Encontramos en los Libros sapienciales del Antiguo Testamento algunos textos
que exaltan el papel de la Sabiduría preexistente a la creación del mundo. En
este sentido deben leerse pasajes como el del Salmo 90: “Antes que los
montes fuesen engendrados, antes que naciesen tierra y orbe, desde siempre
hasta siempre tú eres Dios” (v. 2); o pasajes como el que habla de la Sabiduría
creadora: “Yahveh me creó, primicia de su camino, antes que sus obras
más antiguas. Desde la eternidad fui fundada, desde el principio, antes que
la tierra” (Pr 8, 22-23). Sugestivo es también el elogio de la
Sabiduría, contenido en el libro homónimo: “Se despliega vigorosamente
de un confín a otro del mundo y gobierna de excelente manera el
universo” (Sb 8,1).
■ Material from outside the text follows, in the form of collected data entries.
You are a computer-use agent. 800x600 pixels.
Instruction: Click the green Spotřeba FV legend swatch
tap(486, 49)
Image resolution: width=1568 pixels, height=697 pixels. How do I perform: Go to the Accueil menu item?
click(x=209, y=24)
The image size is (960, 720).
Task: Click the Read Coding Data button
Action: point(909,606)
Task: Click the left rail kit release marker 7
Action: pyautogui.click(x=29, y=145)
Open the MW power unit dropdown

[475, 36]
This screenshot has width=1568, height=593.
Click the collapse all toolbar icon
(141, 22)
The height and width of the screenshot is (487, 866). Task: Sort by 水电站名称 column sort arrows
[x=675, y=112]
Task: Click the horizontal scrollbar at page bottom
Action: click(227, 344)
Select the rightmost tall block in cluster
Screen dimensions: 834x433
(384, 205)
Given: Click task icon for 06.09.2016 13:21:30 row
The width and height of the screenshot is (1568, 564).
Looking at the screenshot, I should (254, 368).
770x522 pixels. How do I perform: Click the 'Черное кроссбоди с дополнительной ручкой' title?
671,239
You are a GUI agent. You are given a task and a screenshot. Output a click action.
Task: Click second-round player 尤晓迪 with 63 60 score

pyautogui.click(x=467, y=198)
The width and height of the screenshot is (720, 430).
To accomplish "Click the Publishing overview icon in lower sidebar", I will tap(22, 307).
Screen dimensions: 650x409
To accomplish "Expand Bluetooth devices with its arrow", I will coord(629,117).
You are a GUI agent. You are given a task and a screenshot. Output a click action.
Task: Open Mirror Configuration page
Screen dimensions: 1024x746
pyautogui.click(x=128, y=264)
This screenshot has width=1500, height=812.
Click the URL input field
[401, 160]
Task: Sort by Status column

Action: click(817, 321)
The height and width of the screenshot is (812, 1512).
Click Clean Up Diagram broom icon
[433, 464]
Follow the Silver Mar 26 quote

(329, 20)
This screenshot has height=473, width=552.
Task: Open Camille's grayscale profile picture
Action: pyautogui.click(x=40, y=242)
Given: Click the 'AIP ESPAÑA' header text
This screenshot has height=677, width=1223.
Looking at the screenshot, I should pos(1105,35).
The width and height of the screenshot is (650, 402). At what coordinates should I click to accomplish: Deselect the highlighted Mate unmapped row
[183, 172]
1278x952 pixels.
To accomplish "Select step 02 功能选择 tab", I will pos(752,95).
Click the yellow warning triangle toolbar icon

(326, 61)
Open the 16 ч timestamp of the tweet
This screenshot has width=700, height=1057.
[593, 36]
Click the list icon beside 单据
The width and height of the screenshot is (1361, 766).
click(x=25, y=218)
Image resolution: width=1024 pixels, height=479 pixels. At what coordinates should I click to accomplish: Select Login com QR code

Los
mismos textos sapienciales que hablan de la preexistencia eterna de la
Sabiduría, hablan de su descendimiento, del abajamiento de esta Sabiduría,
que se ha creado una tienda entre los hombres. Así sentimos resonar ya las
palabras del Evangelio de Juan que habla de la tienda de la carne del Señor.
Se creó una tienda en el Antiguo Testamento: aquí se indica al templo, al
culto según la “Torah”; pero desde el punto de vista del Nuevo
Testamento, podemos entender que ésta era solo una prefiguración de la tienda
mucho más real y significativa: la tienda de la carne de Cristo. Y vemos ya
en los Libros del Antiguo Testamento que este abajamiento de la Sabiduría, su
descenso a la carne, implica también la posibilidad de ser rechazada. San
Pablo, desarrollando su cristología, se refiere precisamente a esta
perspectiva sapiencial: reconoce a Jesús la sabiduría eterna existente desde
siempre, la sabiduría que desciende y se crea una tienda entre nosotros, y
así puede describir a Cristo como “fuerza y sabiduría de Dios”,
puede decir que Cristo se ha convertido para nosotros en “sabiduría de
origen divino, justicia, santificación y redención” (1 Cor 1,24.30).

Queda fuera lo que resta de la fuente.